- **Exercise set**:
**A.** Reproduce the passage of the nitinol article from "Researchers at the" to "used in prosthetic limbs.".
**B.** Answer these questions from the nitinol article:
(i) Which two metals make up nitinol?
(ii) How many nitinol wires does Santiago-Anadon's machine use?
(iii) How much power does the machine need when lifting the maximum weight?

- **Source passage**:
◆ ◆ ◆ ◆ ◆
Researchers probe ‘shape memory’ alloy for better prostheses

Researchers at the University of Florida are looking at whether the shape memory alloy nitinol can be used to aid movement in prosthetic limbs.

University of Florida researchers are looking at whether nitinol, an alloy that exhibits one shape when cool, but forms another when heated, can be used in prosthetic limbs.

Under the direction of mechanical engineering Professor Carl Crane, UF master’s student Jose Santiago-Anadon built a nitinol device that can move the equivalent of more than 100 pounds. While the apparatus is a weight-lifting machine now, the hope is that the research will one day lead to a nitinol ‘muscle’, which can mimic the strength and motion of a tendon or other major muscle in a next-generation prosthesis.

‘Basically, it’s almost the size of a tendon or other large muscle,’ Crane said. ‘It requires a lot of electricity, but it does not require the kind of bulky motors or hydraulic pumps that drive similar devices.’

For many years nitinol, an alloy of nickel and titanium, was used only in niche products. But the development of medical applications has spurred the creation of other nitinol commercial products, including showerheads that automatically shut off the flow of water before it becomes hot enough to scald a person.

The shape memory effect occurs in response to heat, which can be generated through electricity or any other energy source. Inducing the effect requires considerable energy, one reason the development has focused on small products with comparatively little nitinol, say Santiago-Anadon and Crane. Where energy is not a factor but space or weight is, however, large nitinol devices could be quite useful, they say.

To demonstrate that, Santiago-Anadon built a machine that uses 104 nitinol wires to displace the equivalent of 135 pounds – a weight measured by the wires’ action against a metal block attached to mechanical and hydraulic springs.

When Santiago-Anadon turns on the power switch, the thread-like wires constrict due to the heat generated by the electricity, lifting the block more than an inch. When he turns the power off, the hydraulic springs slowly return the wires to their original size.

When lifting the maximum weight, the machine requires some 1,200 watts, enough to power four computers. However, the wires are much lighter and potentially more compact than a hydraulic system or electric motor needed to do the same amount of work.

That, according to the researchers, makes it a good candidate for prosthetic limbs, which would be hampered by such conventional machines. Santiago-Anadon predicted that researchers could develop a prototype arm prosthesis using shape memory alloys in about five years.
◆ ◆ ◆ ◆ ◆
Screenshot grounding data

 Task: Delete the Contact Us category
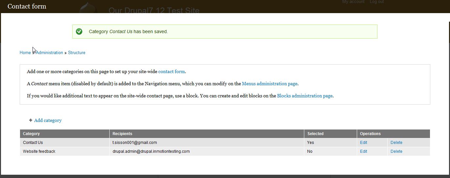396,143
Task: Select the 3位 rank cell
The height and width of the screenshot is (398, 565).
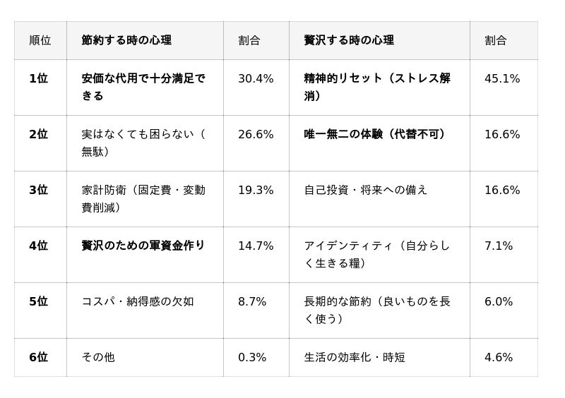Action: (39, 191)
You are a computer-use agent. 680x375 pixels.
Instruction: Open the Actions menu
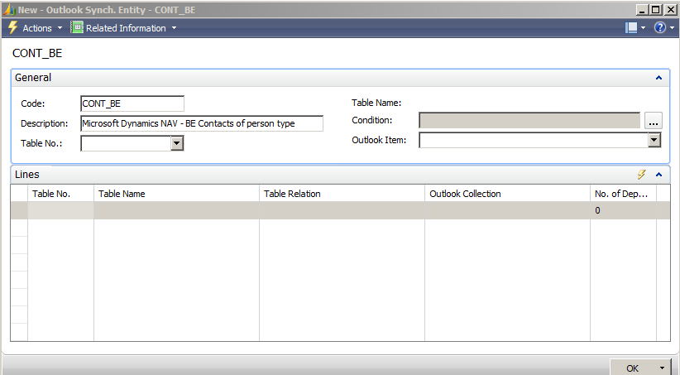tap(37, 28)
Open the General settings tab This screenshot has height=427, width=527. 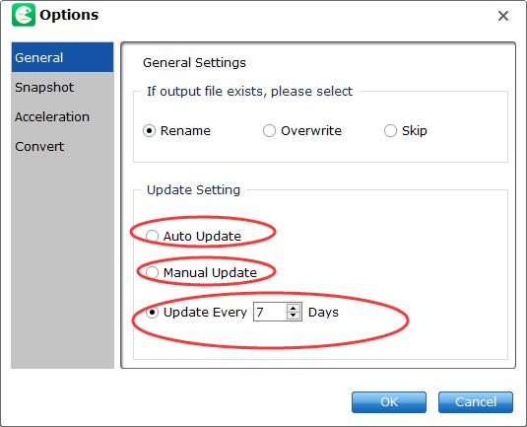(62, 57)
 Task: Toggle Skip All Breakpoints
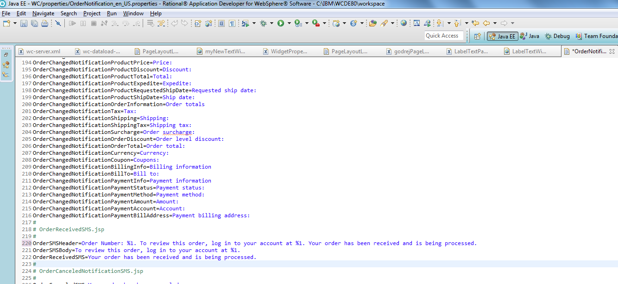pyautogui.click(x=58, y=23)

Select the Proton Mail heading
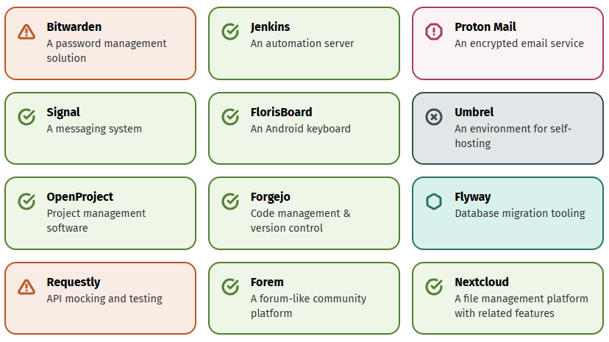click(485, 26)
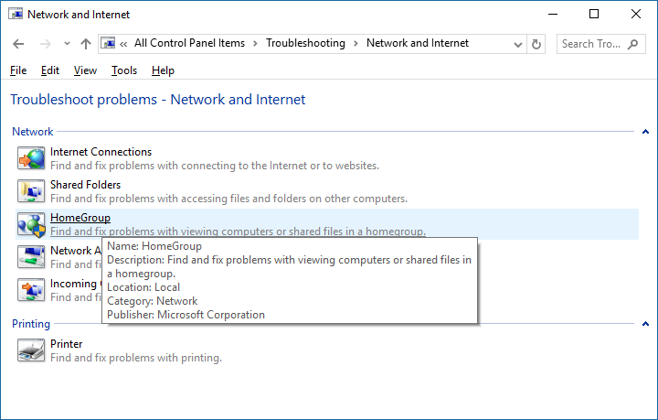The width and height of the screenshot is (658, 420).
Task: Open the File menu
Action: (18, 70)
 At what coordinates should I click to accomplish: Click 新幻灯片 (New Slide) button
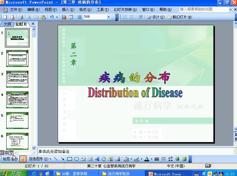point(179,17)
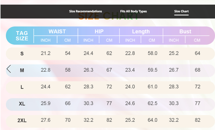215x130 pixels.
Task: Click hip CM value 67 in M row
Action: (109, 70)
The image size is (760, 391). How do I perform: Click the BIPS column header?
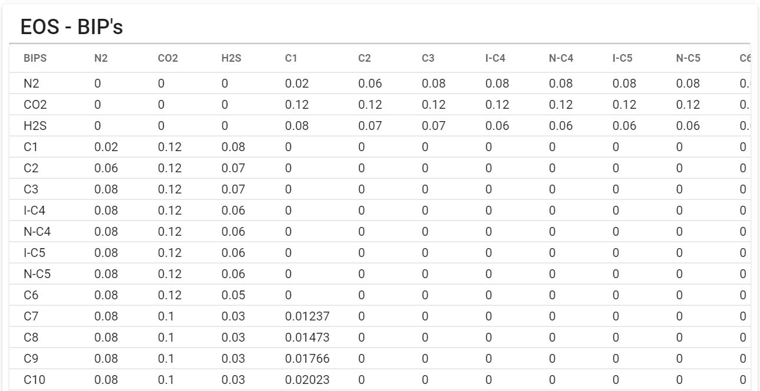tap(35, 58)
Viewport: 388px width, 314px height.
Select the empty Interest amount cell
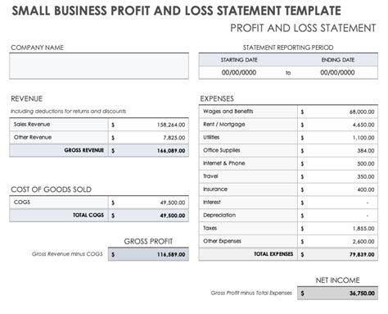(x=338, y=203)
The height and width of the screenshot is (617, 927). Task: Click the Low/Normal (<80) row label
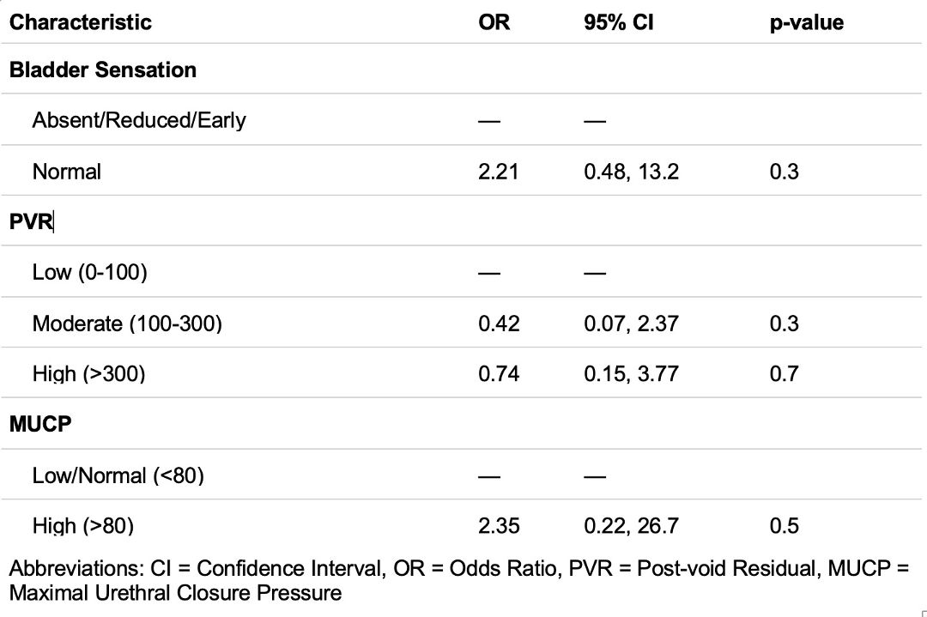tap(118, 475)
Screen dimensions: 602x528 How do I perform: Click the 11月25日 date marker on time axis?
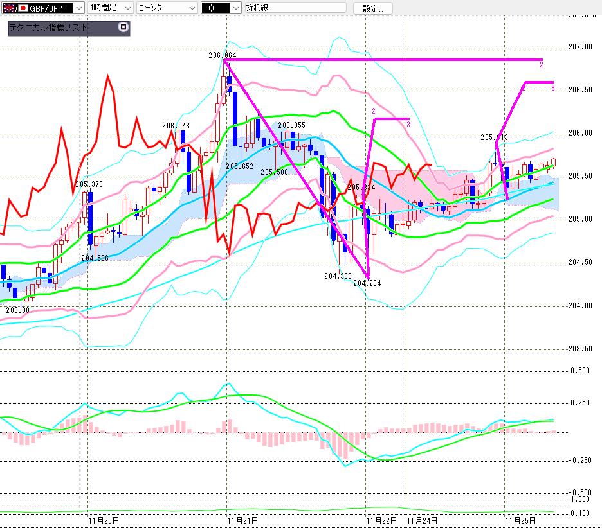tap(522, 520)
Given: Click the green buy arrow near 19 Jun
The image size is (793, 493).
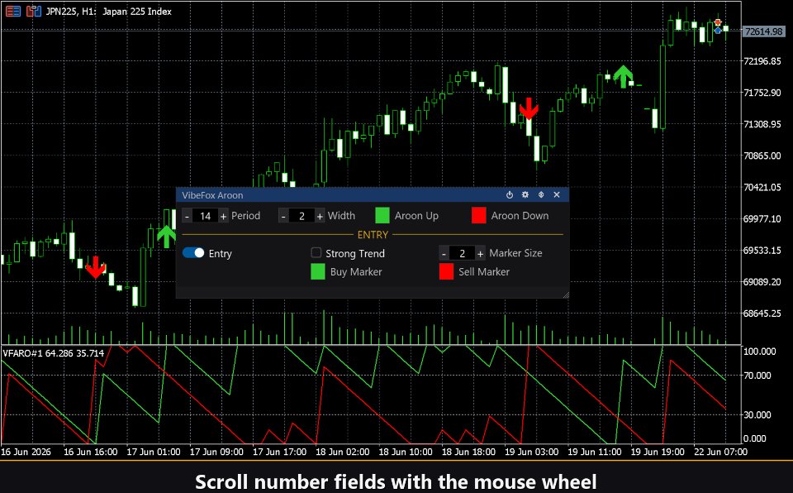Looking at the screenshot, I should [x=623, y=76].
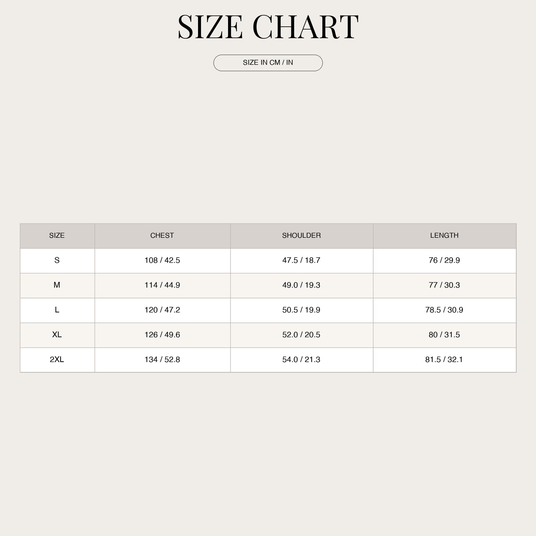Screen dimensions: 536x536
Task: Click the SIZE CHART title
Action: (268, 27)
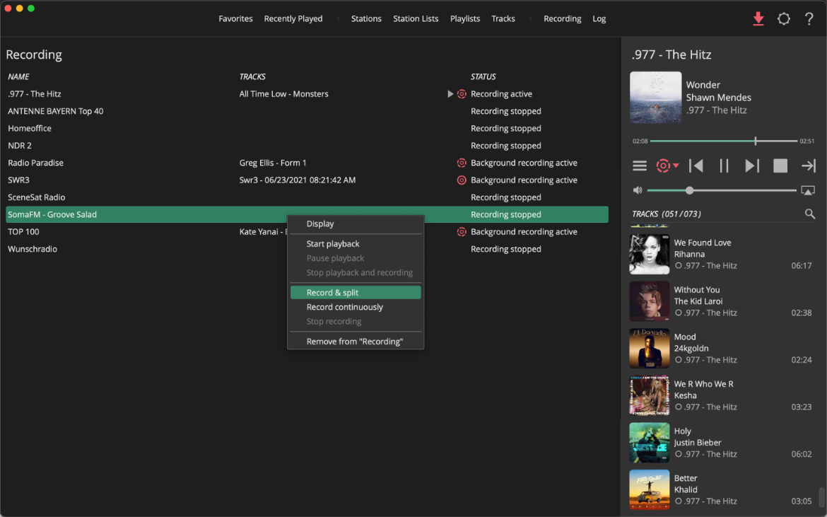The width and height of the screenshot is (827, 517).
Task: Toggle recording indicator on .977 - The Hitz row
Action: pyautogui.click(x=462, y=93)
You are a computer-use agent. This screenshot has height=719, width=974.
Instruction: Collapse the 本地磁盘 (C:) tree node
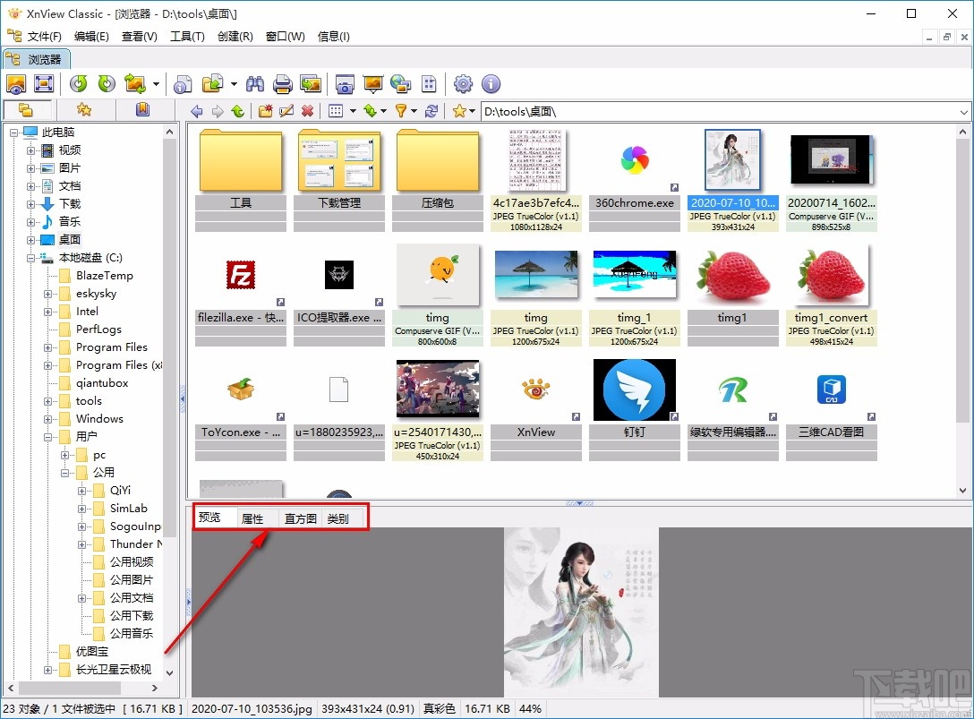tap(30, 257)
◆ ◆ ◆ ◆ ◆
- **Numbered answers**:
**A.**
Researchers at the University of Florida are looking at whether the shape memory alloy nitinol can be used to aid movement in prosthetic limbs.

University of Florida researchers are looking at whether nitinol, an alloy that exhibits one shape when cool, but forms another when heated, can be used in prosthetic limbs.

**B.**
(i) Nickel and titanium.
(ii) 104.
(iii) Some 1,200 watts.